Jeff Barnaby a grandi dans la communauté Mi’gMaq de Listiguj. Artiste multidisciplinaire, il s’est mérité plusieurs prix pour ses œuvres, qu’ils prennent la forme de poèmes, de contes ou de courts métrages. Son travail propose une vision frontale et post apocalyptique de l’Amérindien dans son univers contemporain. From Cherry English, son premier court, a gagné deux prix Golden Sheaf (au festival de Yorkton) et a été présenté dans de nombreuses manifestations cinématographiques comme Sundance, Tribecca, Fantasia, le Vancouver International Film Festival, l’Atlantic International Film Festival.

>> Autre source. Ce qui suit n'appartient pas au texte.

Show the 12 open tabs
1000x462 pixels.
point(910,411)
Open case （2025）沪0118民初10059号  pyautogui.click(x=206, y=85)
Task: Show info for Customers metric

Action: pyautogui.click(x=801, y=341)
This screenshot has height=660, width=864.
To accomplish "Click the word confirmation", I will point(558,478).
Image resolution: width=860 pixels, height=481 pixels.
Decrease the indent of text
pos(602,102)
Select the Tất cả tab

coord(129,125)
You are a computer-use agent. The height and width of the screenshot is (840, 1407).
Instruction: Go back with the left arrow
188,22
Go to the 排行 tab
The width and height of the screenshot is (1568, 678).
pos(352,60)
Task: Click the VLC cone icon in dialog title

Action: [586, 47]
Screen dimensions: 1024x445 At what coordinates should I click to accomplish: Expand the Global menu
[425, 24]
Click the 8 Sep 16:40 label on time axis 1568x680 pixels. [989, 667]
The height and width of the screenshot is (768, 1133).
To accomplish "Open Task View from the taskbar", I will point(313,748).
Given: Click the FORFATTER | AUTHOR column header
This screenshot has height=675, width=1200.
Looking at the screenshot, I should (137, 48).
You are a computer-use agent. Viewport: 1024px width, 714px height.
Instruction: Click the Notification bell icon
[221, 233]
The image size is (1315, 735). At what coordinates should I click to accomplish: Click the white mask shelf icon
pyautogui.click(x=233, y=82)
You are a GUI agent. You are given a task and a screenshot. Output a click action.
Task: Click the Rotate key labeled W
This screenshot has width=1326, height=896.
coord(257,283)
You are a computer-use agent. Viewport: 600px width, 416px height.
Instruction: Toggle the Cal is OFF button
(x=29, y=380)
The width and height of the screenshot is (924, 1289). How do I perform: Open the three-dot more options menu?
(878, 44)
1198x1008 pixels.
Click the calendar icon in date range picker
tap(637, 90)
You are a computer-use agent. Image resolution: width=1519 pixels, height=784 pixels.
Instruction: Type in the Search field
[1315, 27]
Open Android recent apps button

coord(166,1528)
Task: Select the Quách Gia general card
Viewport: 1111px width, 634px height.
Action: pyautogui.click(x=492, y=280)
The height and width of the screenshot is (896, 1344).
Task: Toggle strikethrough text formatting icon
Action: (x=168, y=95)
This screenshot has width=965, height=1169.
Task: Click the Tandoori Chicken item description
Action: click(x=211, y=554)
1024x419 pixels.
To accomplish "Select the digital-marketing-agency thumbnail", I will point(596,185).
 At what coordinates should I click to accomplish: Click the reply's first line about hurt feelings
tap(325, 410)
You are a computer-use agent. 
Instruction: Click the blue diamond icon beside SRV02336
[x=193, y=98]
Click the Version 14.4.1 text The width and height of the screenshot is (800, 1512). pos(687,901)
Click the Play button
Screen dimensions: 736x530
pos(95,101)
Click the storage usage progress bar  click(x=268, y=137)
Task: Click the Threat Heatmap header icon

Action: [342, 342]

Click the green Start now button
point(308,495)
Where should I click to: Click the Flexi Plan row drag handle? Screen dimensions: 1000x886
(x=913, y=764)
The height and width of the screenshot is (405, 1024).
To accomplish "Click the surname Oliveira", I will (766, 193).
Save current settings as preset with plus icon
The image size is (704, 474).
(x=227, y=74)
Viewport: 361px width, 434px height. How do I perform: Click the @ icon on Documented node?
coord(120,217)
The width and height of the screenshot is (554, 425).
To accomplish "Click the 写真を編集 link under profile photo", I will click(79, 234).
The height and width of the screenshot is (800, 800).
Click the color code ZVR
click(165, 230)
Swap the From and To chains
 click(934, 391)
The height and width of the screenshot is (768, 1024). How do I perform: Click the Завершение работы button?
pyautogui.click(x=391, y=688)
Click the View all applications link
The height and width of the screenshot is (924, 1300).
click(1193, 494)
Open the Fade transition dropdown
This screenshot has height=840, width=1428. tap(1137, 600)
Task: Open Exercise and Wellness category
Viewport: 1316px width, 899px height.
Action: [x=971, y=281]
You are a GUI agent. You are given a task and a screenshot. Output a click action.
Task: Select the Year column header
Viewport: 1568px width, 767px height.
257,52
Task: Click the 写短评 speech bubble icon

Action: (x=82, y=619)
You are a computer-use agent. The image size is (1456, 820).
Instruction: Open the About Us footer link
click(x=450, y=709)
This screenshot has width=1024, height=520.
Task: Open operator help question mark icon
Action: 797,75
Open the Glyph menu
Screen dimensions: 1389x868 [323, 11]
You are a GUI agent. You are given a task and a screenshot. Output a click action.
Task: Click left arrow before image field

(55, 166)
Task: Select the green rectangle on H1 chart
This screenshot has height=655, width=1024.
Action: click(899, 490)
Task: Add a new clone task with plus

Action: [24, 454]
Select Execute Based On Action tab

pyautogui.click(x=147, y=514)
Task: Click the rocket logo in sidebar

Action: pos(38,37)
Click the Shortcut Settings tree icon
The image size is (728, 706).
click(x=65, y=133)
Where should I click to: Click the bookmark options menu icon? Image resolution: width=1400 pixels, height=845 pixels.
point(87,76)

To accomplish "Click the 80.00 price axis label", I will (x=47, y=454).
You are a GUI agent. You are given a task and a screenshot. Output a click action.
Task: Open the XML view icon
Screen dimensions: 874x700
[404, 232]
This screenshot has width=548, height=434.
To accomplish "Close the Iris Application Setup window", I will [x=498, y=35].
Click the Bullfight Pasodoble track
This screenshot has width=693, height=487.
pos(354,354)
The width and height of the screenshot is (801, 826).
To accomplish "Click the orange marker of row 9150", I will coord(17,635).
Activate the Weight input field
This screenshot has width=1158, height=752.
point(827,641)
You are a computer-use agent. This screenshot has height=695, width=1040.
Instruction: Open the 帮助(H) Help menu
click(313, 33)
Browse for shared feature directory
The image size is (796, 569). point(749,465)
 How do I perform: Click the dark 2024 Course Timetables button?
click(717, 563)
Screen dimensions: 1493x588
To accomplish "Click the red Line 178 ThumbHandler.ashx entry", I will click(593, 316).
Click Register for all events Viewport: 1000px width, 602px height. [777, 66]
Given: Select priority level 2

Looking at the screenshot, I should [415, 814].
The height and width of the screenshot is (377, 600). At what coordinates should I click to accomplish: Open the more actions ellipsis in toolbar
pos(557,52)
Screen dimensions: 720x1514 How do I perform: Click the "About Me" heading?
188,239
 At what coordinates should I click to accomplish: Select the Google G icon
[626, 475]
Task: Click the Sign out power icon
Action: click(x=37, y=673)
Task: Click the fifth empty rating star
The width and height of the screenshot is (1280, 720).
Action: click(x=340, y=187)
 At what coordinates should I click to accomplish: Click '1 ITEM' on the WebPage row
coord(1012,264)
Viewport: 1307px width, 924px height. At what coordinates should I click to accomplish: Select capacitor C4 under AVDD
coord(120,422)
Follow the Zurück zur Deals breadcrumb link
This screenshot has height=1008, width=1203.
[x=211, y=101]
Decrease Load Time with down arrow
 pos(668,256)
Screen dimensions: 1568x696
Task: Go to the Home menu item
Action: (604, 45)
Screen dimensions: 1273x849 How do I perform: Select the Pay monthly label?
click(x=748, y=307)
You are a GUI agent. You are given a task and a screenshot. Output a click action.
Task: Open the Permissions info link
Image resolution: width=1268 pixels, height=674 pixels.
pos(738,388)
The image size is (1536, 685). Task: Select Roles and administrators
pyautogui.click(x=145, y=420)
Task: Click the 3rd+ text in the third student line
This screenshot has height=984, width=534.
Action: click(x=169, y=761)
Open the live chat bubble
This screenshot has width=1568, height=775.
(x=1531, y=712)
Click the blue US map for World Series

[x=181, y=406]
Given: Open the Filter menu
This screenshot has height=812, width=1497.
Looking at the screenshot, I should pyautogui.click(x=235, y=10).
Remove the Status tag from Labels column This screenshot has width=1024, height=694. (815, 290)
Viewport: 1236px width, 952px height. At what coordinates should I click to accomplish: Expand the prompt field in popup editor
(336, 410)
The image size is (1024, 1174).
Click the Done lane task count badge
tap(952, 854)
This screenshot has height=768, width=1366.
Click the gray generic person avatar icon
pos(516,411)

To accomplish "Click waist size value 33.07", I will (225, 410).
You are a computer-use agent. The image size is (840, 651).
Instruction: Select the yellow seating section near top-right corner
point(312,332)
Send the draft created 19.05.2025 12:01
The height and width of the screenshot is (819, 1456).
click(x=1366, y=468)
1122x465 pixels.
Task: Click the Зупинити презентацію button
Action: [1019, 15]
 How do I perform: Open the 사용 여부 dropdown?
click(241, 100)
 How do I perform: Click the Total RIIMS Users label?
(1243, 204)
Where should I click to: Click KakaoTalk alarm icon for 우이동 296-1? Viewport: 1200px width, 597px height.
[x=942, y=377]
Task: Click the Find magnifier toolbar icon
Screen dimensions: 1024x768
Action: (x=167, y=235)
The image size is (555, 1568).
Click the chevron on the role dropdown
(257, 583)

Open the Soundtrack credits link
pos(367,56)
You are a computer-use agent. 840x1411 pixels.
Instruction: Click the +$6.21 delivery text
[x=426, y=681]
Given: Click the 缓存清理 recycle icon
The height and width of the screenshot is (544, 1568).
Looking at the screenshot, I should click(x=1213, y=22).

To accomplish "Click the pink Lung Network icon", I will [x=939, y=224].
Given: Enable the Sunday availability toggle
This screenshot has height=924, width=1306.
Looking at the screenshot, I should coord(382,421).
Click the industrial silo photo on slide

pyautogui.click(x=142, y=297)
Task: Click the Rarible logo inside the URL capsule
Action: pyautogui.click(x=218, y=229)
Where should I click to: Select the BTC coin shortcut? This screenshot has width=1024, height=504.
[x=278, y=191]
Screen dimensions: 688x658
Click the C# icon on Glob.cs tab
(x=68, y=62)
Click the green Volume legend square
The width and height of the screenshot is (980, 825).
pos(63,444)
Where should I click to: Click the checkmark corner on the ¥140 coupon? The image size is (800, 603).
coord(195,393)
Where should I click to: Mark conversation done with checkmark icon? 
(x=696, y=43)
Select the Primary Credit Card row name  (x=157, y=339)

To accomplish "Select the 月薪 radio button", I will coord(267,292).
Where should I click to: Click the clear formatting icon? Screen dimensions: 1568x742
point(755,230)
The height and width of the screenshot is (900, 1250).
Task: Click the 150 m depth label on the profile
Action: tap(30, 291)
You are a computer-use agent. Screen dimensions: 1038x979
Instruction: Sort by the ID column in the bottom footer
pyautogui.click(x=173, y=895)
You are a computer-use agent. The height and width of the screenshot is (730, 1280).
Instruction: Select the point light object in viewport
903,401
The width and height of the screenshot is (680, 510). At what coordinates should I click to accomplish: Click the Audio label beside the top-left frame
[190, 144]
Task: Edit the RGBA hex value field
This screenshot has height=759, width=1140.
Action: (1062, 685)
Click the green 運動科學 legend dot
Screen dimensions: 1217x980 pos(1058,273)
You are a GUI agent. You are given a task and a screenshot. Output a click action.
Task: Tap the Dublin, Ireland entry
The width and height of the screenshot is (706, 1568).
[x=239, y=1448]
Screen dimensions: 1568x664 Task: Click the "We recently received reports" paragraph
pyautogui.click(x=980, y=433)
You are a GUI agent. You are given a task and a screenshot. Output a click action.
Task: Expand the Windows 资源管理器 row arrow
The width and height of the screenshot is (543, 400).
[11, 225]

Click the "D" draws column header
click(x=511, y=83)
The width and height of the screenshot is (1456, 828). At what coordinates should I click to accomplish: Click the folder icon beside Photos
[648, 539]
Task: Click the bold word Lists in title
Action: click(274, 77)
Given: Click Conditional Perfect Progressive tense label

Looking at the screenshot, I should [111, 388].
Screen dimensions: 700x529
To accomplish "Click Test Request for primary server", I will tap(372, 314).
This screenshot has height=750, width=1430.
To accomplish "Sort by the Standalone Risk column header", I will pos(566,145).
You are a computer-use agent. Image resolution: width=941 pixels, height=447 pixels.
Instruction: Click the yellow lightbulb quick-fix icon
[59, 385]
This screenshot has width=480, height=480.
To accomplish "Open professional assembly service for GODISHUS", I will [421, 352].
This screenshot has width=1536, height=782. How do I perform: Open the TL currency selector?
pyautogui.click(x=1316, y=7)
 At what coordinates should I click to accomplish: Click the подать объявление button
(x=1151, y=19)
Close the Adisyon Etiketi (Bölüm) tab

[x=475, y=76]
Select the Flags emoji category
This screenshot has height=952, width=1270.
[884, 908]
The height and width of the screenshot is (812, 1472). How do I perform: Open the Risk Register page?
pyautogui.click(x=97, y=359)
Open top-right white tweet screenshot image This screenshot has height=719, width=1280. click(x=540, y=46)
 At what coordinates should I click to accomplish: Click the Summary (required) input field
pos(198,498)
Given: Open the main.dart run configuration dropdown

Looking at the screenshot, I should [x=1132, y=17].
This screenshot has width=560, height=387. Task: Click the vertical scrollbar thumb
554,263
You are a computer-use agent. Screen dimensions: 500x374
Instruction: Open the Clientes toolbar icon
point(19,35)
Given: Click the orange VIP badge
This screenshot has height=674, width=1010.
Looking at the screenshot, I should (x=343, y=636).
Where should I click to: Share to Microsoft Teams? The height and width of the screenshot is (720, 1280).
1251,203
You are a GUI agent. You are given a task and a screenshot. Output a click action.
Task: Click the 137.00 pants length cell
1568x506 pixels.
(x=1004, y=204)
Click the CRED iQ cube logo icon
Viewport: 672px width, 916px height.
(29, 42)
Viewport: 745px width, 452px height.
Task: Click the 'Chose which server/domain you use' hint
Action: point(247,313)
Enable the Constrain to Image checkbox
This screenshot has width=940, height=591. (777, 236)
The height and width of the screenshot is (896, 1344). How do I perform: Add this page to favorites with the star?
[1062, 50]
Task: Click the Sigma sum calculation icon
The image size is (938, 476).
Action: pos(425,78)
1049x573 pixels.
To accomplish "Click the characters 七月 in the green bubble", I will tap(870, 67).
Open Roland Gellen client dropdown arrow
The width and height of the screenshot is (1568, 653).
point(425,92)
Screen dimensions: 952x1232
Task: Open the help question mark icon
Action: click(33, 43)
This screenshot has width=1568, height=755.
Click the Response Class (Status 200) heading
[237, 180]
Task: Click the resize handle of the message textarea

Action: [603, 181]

Le film suivant The Colony livre crûment une histoire graveleuse de trahison, de désolation et de désintégration. Suivant un scénario inventif et un tournage sans défaut, c’est une œuvre puissante dans laquelle scies à chaîne et coquerelles sèment la dévastation pendant que le héros s’enfonce dans la démence.
Entrevue avec Jeff Barnaby
« Je suis un Mi’gMaq de Listiguj, la réserve qui est connue surtout à cause du raid que la SQ y effectua en 1979 ; Alanis Obomsawin a fait un film sur ces événements.
Très jeune, j’ai manifesté un intérêt pour les arts principalement l’écriture, la musique et le dessin. Mais après avoir découvert le cinéma et vu à quel point les films ont été préjudiciables aux peuples autochtones, j’ai décidé de m’orienter vers une carrière cinématographique.
C’est vrai que mes films sont violents, hyperboliques, extrêmes. Mes personnages expriment avec intensité la douleur sourde et le désespoir muet qui se vivent au quotidien dans nos communautés. Je ne vais pas mettre des gants blancs pour rappeler gentiment que nos langues sont en perdition et que nos cultures s’effritent. Nous n’avons plus qu’une pâle idée de ce que nous avons perdu et qui nous manque désespérément. Mes films sont une sirène d’alarme. Pour réveiller les gens de leur léthargie, il ne faut pas se gêner de donner des coups de pieds au cul.
Mon prochain film sera un long-métrage, une histoire de zombis qui se passe dans une réserve amérindienne.
J’espère que le cinéma pourra redonner aux Amérindiens ce qu’il leur a enlevé : la fierté, le goût d’être ce qu’ils sont, de parler leurs langues et de conserver leurs cultures. »
Extraits du film The Colony de Jeff Barnaby
Intérieur nuit. Dans une maison mobile, une lampe jette une lumière blafarde sur un décor morbide. Tout est en décrépitude, un désordre indescriptible règne dans le petit espace et des coquerelles géantes se promènent sur les murs.
Un homme est couché qui semble malade ou blessé. Il signale avec beaucoup de peine un numéro de téléphone. À celui qui lui répond à l’autre bout du fil, l’homme se plaint qu’il est envahit par les coquerelles. On entend la voix irritée de l’interlocuteur qui lui rappelle qu’il est quatre heures du matin. Le téléphone est raccroché, on n’entend plus que la tonalité alors que le décor reste inchangé, intérieur de la triste et délabrée maison mobile, toujours dans le même cadre.